_WHAT TO DO_: Show every line of the entries below that contains the word "Open".

_INFORMATION PROVIDED_:
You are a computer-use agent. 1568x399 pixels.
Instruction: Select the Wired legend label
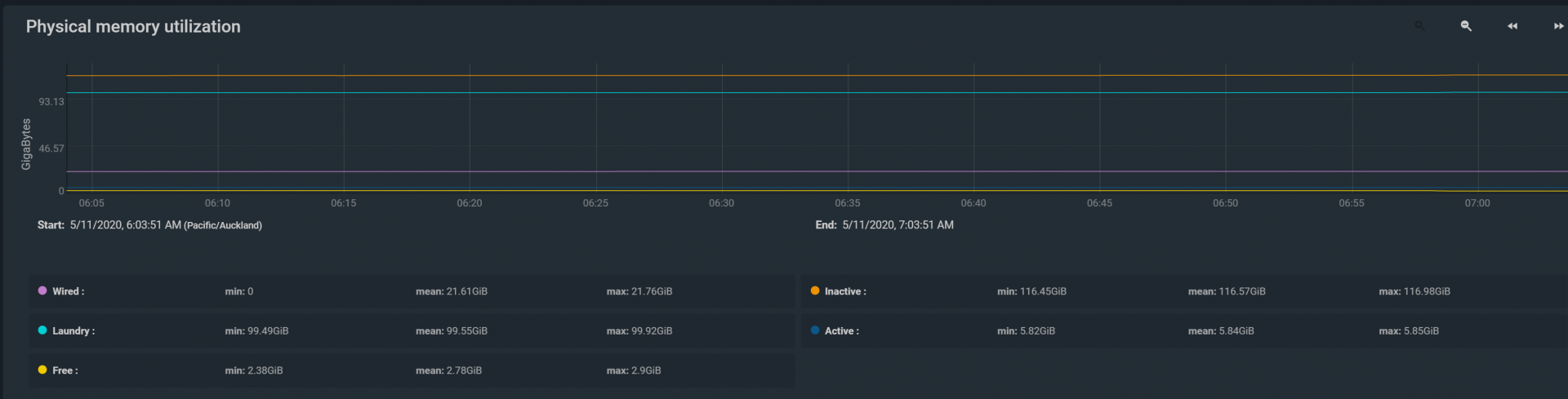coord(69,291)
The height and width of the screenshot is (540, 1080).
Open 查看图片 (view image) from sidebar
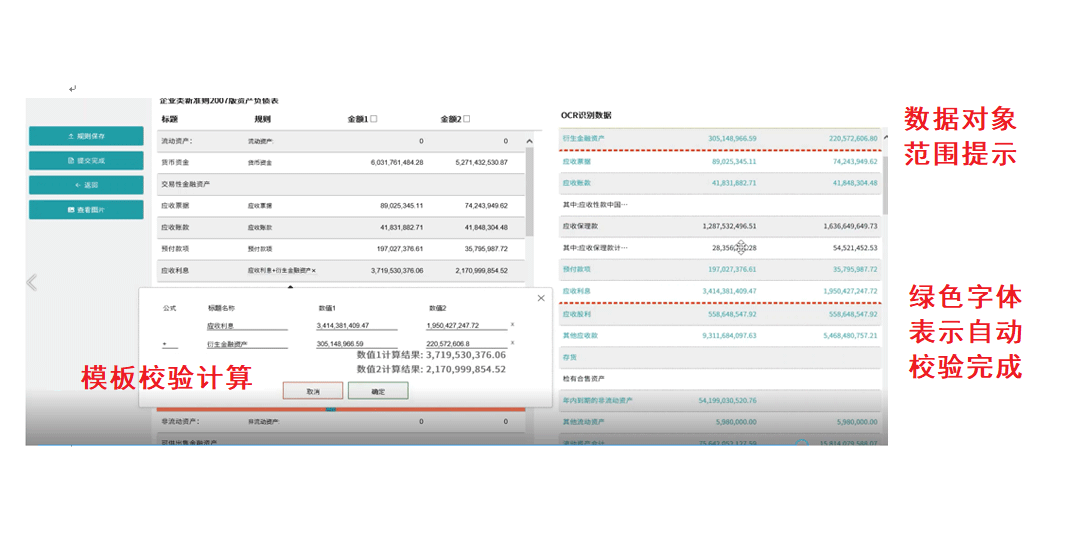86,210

...

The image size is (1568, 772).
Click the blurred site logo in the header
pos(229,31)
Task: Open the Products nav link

_THE SOLUTION_:
Open 查看图片 (view image) from sidebar
Task: Open the Products nav link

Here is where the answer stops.